Problem → Can you reproduce everything in the passage about friends not showing up, from "Yes, I was hurt" down to "it still hurt.", word for word?

Yes, I was hurt by my friends not showing up or calling the hosts. I show up for a lot of people. I’m sure I screw up a lot of things in relationships, but I do show up. I make a genuine effort for those who matter to me. For years I’ve gone to bachelorette parties and kids birthday parties, more baby and bridal showers than I can count, and every wedding I could possibly make it to. Some people tell me I “should say no more often”, but I don’t, because when it comes down to it, I want people to know they matter to me. If I miss something you’ve formally invited me to, I guarantee there is a very good reason. This weekend I felt like a lot of people didn’t give us the same courtesy. It may be small in the grand scheme of life. It may seem petty. In fact, it is smaller and more petty than some unrelated tough things I’m dealing with in other realms of life right now, but it still hurt.

Yes, for me, it was embarrassing, rude and a little hurtful… but it really doesn’t matter what it meant for me.

Material provided →
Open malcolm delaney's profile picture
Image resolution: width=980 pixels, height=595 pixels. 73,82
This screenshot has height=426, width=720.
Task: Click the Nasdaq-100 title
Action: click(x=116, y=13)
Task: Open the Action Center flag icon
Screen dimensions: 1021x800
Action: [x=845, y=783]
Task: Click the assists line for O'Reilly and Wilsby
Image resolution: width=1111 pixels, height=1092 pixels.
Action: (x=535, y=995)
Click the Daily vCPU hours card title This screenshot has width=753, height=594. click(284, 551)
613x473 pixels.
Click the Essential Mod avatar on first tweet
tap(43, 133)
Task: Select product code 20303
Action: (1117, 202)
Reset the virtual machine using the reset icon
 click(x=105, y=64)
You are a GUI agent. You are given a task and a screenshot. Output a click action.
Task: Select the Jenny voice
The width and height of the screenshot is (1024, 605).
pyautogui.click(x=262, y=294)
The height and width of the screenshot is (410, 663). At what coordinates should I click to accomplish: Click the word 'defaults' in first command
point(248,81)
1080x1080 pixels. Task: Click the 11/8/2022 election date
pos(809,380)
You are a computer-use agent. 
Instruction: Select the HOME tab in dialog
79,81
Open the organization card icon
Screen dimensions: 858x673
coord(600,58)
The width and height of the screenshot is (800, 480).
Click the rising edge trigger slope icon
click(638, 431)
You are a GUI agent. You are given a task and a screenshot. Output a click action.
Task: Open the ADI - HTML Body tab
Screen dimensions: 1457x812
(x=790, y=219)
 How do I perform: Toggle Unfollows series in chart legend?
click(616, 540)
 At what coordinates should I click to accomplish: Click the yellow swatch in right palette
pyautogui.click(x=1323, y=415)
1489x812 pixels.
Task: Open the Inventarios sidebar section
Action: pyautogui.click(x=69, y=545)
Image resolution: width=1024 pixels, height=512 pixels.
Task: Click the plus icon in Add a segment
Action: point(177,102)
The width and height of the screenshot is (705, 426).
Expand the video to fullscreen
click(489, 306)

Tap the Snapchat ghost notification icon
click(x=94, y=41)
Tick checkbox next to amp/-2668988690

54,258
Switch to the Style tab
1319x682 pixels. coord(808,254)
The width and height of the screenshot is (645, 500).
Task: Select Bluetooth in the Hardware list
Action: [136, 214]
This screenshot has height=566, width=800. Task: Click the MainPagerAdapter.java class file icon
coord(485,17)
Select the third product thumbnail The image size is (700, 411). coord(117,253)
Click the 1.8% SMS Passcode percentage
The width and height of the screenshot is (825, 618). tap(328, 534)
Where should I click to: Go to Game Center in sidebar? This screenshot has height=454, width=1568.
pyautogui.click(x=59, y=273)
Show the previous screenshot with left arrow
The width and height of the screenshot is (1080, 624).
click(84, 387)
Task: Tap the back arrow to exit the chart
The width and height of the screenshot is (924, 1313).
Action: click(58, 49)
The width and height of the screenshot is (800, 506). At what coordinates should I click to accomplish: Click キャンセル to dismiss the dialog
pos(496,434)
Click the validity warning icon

Response →
Yes, I was hurt by my friends not showing up or calling the hosts. I show up for a lot of people. I’m sure I screw up a lot of things in relationships, but I do show up. I make a genuine effort for those who matter to me. For years I’ve gone to bachelorette parties and kids birthday parties, more baby and bridal showers than I can count, and every wedding I could possibly make it to. Some people tell me I “should say no more often”, but I don’t, because when it comes down to it, I want people to know they matter to me. If I miss something you’ve formally invited me to, I guarantee there is a very good reason. This weekend I felt like a lot of people didn’t give us the same courtesy. It may be small in the grand scheme of life. It may seem petty. In fact, it is smaller and more petty than some unrelated tough things I’m dealing with in other realms of life right now, but it still hurt.